My social-butterfly fifth grader scooted close to me on the couch, notebook and pencil in hand. She’s like me…loves words and all things artsy and creative. So, when she asked for help with her language homework, I was a little surprised. Language…words, their order, their definitions…come easily to her. Nevertheless, I began to help her put her vocabulary words in alphabetical order. Turns out, she didn’t really need my help; she was quite capable of doing it on her own. I asked her why she wanted help with her homework since she seemed to be doing just fine without it. Her honest answer: I can do it by myself; I’d just rather do it with somebody.
. . .
Six years ago, I went into isolation. I didn’t do it intentionally. I’d just survived a nasty mess of my own making, and slowly just withdrew from close relationships. As I reflect on that time, I realize I was scared of relationships. As I wrote last week, I’ve considered myself toxic for a long time, with six years ago perhaps being the worst. I was afraid of further injury to myself and to others. During that year, Mark and I managed to lose most of our friends.

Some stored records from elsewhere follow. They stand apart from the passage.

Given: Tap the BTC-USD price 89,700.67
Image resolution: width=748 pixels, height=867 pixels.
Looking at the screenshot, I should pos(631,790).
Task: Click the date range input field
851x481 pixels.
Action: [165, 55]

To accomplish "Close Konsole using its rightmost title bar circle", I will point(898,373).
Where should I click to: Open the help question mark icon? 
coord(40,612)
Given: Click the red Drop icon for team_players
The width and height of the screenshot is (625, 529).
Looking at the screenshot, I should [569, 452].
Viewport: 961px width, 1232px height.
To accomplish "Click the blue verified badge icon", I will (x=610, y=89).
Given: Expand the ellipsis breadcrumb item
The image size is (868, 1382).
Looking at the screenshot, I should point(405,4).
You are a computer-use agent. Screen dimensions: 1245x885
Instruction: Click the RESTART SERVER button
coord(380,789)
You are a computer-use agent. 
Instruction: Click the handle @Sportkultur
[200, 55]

Slowly, over the years, I’ve gained a very few close friends, but they’ve not been easily gained. I’ve fought my own desire to run and hide, to push people away, to remain isolated. However, God has given me friends who aren’t easily pushed away…who won’t let me go into hiding.
Isolation is easy. Sad and depressing…but easy. Relationships are difficult and messy. They require sacrifice, unconditional love, and lots of grace; however, they are worth the work.
Over the past year, I’ve been learning the difference between isolating my heart and guarding my heart. Isolating my heart makes me grow cold and indifferent and small…selfish. Guarding my heart makes me aware of others…their needs…my needs. I’m learning when to let the guard down to let someone in to expand the room in my heart.
So…when it comes to doing life, I’ll quote my wise daughter: I can do it by myself; I’d just rather do it with somebody.